Data Cleaning

Data Cleaning

Cleaning and preparing data is a critical first step in any machine learning project. In this blog post, Dataquest student Daniel Oseitakes us through examining a dataset, selecting columns for features, exploring the data visually and then encoding the features for machine learning.

After first reading about Machine Learning on Quora in 2015, Daniel became excited at the prospect of an area that could combine his love of Mathematics and Programming. After reading this article on how to learn data science, Daniel started following the steps, eventually joining Dataquest to learn Data Science with us in in April 2016.

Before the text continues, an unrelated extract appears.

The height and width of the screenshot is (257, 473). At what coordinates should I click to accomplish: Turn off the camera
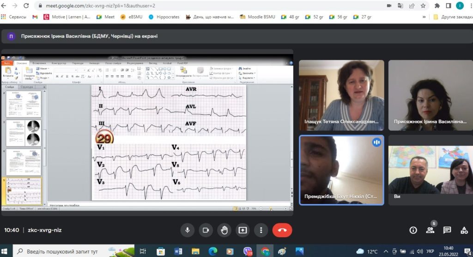pyautogui.click(x=206, y=230)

We'd like to thank Daniel for his hard work, and generously letting us publish this post. This walkthrough uses Python 3.5 and Jupyter notebook.

Understanding the Data

Before you start working with data for a machine learning project, it is vital to understand what the data is, and what we want to achieve. Without it, we have no basis from which to make our decisions about what data is relevant as we clean and prepare our data.

Lending Club is a marketplace for personal loans that matches borrowers who are seeking a loan with investors looking to lend money and make a return. Each borrower fills out a comprehensive application, providing their past financial history, the reason for the loan, and more. Lending Club evaluates each borrower's credit score using past historical data (and their own data science process!) and assigns an interest rate to the borrower.

The loan is then listed on the Lending Club marketplace. You can read more about their marketplace here.

Investors are primarily interested in receiving a return on their investments. Approved loans are listed on the Lending Club website, where qualified investors can browse recently approved loans, the borrower's credit score, the purpose for the loan, and other information from the application.

Once an investor decides to fund a loan, the borrower then makes monthly payments back to Lending Club. Lending Club redistributes these payments to the investors. This means that investors don't have to wait until the full amount is paid off to start to see money back. If a loan is fully paid off on time, the investors make a return which corresponds to the interest rate the borrower had to pay in addition to the requested amount. Many loans aren't completely paid off on time, however, and some borrowers default on the loan.

The Challenge

Suppose an investor has approached us and has asked us to build a machine learning model that can reliably predict if a loan will be paid off or not. This investor described himself/herself as a conservative investor who only wants to invest in loans that have a good chance of being paid off on time. Thus, this client is more interested in a machine learning model which does a good job of filtering out high percentage of loan defaulters.